__What you are asked to do__:
Repeat the records without any change, from the line containing "Where should I click to: Click" through the line containing "Action: (2248, 1000)", including both of those lines.

__Extracted material__:
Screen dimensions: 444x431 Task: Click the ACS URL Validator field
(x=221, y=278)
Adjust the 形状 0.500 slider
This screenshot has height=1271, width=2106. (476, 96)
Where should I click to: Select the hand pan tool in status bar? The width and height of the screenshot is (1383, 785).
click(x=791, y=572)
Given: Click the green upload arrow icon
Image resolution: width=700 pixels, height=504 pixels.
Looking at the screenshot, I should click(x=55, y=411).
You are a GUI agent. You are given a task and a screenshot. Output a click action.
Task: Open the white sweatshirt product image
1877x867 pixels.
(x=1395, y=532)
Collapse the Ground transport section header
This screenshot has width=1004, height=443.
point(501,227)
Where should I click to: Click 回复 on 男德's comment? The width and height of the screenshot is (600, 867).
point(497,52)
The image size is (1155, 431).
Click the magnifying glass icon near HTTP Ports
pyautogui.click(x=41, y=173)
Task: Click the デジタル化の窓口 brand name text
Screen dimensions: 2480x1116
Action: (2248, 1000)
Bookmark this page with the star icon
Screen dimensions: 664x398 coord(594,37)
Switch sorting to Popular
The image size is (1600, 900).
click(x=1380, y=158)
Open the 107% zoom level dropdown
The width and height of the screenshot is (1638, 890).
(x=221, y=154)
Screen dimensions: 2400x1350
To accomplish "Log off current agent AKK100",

__Exercise response__:
Where should I click to: Click 回复 on 男德's comment? The width and height of the screenshot is (600, 867).
point(497,52)
The image size is (1155, 431).
Click the magnifying glass icon near HTTP Ports
pyautogui.click(x=41, y=173)
Task: Click the デジタル化の窓口 brand name text
Screen dimensions: 2480x1116
Action: (2248, 1000)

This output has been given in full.